Credit Score Basics

Credit Score Basics

A credit score is a numerical value or categorization a lender uses to predict the likelihood of certain credit behaviors (i.e. default). A credit score may also be used to determine the credit terms or rate a person pays for a loan. People with a low score (or no score) may not be able to obtain credit or only receive credit offers at very high interest rates.

Common Types

The most commonly used credit scores are the FICO Score and the VantageScore (many versions of each). 

FICO Score

Fair Isaac, Co. developed the FICO credit scoring model in 1989. It is a widely-used, broad-based credit score calculated using information from millions of consumers.
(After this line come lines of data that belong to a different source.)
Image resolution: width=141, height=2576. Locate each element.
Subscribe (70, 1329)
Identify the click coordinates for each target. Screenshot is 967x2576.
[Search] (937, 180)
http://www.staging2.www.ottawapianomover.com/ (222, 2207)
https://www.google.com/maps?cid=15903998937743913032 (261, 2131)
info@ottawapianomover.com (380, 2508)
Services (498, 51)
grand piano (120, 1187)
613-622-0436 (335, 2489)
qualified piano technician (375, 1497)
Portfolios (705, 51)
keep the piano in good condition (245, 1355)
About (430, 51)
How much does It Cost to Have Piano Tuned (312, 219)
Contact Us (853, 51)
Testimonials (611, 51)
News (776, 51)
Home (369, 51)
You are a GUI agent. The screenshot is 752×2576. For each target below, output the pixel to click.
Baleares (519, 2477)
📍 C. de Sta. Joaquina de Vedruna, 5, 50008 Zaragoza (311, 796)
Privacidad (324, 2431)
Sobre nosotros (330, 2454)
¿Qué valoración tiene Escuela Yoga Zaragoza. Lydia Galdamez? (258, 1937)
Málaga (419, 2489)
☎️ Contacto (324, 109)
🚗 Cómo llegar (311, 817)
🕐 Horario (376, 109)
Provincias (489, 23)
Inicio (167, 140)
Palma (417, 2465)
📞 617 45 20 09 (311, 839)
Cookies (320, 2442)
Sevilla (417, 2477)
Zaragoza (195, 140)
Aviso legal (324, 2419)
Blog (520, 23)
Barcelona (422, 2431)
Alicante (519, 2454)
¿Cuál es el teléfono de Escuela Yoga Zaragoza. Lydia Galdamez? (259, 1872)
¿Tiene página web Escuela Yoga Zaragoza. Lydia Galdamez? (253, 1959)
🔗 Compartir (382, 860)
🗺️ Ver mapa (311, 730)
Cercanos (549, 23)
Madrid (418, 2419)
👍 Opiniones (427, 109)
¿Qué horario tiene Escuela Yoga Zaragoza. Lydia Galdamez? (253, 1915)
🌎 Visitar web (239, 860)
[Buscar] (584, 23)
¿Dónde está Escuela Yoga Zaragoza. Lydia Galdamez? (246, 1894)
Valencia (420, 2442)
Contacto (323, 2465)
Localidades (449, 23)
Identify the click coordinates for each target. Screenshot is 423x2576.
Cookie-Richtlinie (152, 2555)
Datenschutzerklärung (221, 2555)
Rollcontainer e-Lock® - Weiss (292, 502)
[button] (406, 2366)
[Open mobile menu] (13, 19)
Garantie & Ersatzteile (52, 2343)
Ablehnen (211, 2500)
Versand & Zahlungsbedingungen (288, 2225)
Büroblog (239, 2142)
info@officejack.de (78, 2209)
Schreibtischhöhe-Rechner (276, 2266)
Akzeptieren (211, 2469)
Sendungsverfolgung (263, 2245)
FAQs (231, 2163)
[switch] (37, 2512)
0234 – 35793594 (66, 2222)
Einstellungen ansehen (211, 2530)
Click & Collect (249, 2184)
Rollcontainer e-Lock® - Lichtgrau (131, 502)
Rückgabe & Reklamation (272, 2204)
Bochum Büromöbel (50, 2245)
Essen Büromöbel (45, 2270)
FICO regularly updates scores to reflect changes in lending practices and consumer behavior.


VantageScore is a combined effort of the three major credit bureaus (Equifax, Experian and Transunion), and was introduced in 2006. Consumers who are new to the credit market or who use credit infrequently are more likely to have a VantageScore than a FICO Score.


While the scoring models are proprietary, both FICO and VantageScore provide a list of factors they use to calculate a credit score.

FICO groups these factors into five categories (each representing a specific percentage of the score)

  • payment history (35%)
  • amounts owed (30%)
  • length of credit history (15%)
  • new credit (10%)
  • credit mix (10%)

VantageScore groups these factors into six categories (each having a different level of influence on the score)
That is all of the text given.